* WORK TO BE COMPLETED
Set the images aside and retype the whole listing exactly.

* INFORMATION SUPPLIED
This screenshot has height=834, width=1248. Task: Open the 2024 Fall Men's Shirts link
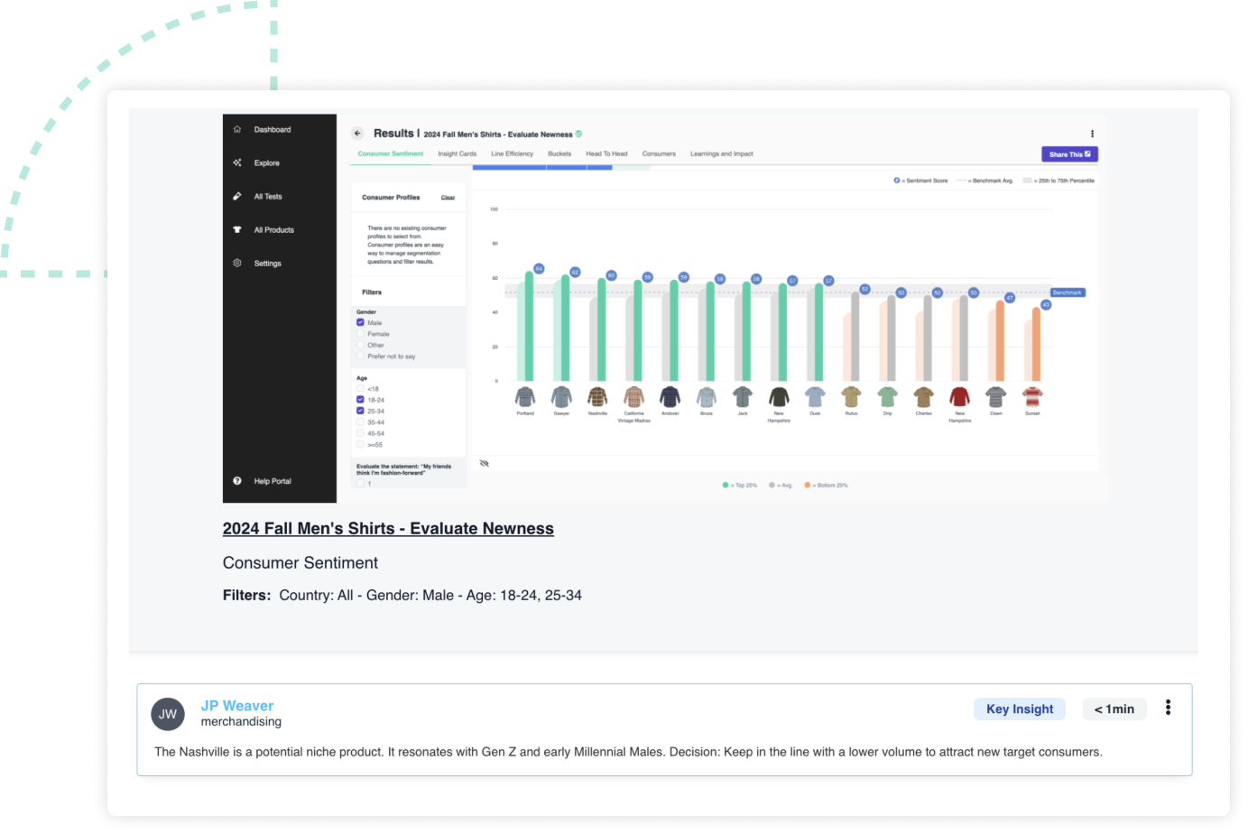388,529
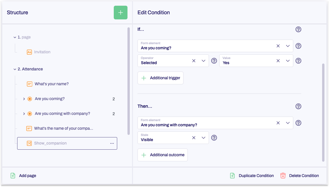Open help for the Then... section
The height and width of the screenshot is (187, 329).
pyautogui.click(x=298, y=106)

* SOLUTION TO THIS TASK
This screenshot has height=834, width=1248. Task: Open the 2024 Fall Men's Shirts link
388,529
Open help for the Then... section
The height and width of the screenshot is (187, 329).
pyautogui.click(x=298, y=106)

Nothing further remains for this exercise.